START Data for this exercise
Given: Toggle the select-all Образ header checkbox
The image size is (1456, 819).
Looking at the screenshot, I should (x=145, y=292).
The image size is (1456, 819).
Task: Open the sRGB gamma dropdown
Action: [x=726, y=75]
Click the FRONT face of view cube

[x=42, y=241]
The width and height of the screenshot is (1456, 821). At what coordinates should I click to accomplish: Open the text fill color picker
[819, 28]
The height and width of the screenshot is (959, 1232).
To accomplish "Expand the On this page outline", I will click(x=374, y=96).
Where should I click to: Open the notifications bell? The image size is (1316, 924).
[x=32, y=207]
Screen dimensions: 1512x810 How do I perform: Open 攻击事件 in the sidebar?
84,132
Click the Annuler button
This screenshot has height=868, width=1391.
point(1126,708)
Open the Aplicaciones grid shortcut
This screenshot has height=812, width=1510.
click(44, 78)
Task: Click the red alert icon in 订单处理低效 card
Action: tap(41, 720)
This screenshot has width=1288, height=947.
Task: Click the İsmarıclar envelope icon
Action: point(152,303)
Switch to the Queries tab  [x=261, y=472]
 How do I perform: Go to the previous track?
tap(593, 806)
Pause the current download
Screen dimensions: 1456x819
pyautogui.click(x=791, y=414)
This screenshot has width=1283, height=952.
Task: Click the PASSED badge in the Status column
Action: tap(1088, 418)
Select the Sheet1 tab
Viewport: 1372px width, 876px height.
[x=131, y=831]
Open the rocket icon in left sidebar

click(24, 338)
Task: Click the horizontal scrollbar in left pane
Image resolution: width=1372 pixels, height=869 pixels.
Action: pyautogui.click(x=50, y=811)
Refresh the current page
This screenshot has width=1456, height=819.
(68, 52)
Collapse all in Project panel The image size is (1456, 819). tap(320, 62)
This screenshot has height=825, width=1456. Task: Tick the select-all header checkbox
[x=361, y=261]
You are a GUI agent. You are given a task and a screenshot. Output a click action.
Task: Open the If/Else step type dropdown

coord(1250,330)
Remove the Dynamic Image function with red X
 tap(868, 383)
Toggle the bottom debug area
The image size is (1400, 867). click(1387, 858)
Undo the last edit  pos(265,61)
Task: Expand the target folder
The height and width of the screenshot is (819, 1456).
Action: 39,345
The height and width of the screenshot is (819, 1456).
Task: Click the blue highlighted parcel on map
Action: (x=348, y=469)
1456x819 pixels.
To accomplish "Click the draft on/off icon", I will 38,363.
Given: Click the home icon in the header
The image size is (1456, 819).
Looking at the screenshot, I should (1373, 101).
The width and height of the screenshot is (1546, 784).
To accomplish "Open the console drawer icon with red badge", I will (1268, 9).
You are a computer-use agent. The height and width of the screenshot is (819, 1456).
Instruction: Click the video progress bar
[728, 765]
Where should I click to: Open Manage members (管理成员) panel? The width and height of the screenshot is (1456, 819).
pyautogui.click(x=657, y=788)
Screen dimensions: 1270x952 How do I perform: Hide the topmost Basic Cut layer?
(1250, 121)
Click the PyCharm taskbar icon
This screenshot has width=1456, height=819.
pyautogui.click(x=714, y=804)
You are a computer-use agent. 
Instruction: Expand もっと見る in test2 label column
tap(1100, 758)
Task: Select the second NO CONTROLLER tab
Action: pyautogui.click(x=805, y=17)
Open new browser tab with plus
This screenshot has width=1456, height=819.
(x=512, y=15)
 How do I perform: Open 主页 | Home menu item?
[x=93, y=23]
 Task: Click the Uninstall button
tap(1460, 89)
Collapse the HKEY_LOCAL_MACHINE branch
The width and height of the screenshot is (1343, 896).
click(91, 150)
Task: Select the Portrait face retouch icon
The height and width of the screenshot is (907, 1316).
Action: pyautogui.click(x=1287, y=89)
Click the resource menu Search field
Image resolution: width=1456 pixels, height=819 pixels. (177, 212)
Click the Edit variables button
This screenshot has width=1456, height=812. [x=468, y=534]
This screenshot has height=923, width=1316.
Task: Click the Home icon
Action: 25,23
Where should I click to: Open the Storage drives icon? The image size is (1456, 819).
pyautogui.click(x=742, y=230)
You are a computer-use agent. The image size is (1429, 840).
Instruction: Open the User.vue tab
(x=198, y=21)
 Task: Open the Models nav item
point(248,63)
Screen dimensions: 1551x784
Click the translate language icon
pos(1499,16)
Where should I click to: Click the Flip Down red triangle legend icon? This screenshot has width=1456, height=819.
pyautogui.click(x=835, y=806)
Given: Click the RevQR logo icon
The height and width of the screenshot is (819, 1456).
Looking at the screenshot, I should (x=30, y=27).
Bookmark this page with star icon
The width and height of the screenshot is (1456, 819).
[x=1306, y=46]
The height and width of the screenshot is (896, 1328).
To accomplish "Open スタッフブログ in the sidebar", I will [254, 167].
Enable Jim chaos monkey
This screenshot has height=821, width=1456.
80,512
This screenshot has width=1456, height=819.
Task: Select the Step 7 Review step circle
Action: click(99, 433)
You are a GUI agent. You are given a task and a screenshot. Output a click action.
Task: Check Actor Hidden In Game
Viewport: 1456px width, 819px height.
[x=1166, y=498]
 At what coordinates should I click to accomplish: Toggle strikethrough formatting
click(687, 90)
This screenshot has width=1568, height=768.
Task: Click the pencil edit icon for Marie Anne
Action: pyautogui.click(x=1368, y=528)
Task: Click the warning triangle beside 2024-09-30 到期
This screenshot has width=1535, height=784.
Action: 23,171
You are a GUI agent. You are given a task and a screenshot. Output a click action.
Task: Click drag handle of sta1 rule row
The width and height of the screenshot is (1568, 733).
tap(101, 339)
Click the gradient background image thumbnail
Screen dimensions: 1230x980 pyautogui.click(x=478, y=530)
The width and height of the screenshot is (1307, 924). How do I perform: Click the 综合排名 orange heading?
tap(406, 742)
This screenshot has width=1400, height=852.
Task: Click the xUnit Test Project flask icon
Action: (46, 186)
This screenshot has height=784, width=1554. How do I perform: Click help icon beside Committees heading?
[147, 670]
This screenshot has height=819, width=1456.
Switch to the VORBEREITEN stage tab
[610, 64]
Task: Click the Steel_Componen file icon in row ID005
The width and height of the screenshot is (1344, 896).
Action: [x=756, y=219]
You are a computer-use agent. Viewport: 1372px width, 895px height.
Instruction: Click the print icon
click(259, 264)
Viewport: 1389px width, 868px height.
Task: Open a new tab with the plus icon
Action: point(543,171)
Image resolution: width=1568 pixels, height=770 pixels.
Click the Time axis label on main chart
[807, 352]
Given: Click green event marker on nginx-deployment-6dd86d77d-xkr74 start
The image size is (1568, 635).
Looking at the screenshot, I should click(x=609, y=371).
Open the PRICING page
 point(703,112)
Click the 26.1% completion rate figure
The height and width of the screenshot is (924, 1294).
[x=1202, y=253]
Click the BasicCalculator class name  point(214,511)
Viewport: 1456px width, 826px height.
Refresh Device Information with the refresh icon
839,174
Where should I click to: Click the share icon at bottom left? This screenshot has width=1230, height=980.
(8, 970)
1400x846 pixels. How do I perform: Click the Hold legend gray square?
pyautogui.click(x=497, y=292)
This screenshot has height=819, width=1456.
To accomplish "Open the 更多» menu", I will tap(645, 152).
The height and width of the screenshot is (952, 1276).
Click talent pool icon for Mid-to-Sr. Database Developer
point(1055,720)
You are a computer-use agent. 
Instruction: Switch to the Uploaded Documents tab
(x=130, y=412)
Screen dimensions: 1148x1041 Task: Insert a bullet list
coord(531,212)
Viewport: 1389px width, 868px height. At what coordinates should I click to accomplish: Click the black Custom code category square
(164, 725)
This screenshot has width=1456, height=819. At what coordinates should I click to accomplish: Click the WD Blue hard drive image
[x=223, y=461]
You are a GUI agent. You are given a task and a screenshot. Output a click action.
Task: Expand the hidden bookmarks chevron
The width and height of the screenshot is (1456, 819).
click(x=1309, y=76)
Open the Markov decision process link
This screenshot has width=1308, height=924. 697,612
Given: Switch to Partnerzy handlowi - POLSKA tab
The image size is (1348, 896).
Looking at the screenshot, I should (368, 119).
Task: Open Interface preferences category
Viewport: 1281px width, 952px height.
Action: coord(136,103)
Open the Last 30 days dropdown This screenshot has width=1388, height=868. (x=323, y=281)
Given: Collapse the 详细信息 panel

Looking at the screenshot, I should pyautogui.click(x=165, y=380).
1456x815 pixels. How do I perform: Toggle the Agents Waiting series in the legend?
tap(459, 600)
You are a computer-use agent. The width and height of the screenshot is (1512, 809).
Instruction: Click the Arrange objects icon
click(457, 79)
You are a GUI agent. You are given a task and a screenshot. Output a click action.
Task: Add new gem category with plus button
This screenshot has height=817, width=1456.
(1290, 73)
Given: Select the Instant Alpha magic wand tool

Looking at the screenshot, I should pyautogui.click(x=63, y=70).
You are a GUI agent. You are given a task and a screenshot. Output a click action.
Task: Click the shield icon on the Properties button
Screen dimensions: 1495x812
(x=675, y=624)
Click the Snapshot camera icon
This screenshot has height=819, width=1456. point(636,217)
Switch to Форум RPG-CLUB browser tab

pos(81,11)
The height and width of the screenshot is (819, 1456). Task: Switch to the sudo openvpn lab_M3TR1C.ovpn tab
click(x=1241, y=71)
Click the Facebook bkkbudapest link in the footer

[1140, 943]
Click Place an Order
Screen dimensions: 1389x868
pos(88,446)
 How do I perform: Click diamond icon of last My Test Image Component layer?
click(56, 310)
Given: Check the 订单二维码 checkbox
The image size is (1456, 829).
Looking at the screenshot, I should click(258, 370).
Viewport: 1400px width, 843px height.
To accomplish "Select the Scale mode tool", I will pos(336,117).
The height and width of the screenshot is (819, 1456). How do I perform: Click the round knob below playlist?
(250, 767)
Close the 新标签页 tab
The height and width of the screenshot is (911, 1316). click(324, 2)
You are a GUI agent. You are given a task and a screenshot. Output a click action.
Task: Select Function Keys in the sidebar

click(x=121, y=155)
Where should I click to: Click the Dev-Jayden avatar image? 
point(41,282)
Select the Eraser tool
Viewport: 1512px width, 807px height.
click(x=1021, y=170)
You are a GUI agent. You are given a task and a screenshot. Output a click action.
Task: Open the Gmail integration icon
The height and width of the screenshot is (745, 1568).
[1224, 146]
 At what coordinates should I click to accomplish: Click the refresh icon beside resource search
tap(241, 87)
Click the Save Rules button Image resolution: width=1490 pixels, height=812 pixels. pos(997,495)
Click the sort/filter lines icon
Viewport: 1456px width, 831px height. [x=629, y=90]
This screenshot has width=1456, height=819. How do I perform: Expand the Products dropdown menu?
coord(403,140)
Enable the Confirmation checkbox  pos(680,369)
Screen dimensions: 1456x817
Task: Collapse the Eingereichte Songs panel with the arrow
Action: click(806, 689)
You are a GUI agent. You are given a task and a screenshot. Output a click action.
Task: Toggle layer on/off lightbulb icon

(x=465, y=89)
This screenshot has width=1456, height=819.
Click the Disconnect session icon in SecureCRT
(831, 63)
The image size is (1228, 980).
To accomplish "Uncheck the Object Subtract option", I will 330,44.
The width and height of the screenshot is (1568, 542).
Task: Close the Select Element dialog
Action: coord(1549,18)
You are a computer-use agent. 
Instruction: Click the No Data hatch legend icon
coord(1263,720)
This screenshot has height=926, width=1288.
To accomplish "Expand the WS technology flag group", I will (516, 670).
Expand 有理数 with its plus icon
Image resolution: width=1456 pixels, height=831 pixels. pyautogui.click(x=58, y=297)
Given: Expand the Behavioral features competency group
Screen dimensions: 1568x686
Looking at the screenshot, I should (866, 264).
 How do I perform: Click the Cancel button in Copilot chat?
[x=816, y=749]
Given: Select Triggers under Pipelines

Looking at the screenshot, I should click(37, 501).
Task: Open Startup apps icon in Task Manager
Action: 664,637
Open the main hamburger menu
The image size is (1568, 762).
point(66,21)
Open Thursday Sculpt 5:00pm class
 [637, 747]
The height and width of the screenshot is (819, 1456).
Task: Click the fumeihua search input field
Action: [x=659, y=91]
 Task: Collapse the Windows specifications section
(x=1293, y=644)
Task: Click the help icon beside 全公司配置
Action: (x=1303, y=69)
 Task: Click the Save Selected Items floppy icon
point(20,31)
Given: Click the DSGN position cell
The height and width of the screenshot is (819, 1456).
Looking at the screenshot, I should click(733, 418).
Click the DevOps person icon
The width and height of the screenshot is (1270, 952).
END Data for this exercise
Goal of the exercise:
Reproduce each line of the material that mentions "computer".

Task response:
You are a computer-use agent. The height and width of the screenshot is (819, 1456).
You are a computer-use agent. 
You are a computer-use agent. The image size is (1429, 840).
You are a computer-use agent. Viewport: 1372px width, 895px height.
You are a computer-use agent. 
You are a computer-use agent. The width and height of the screenshot is (1512, 809).
You are a computer-use agent. 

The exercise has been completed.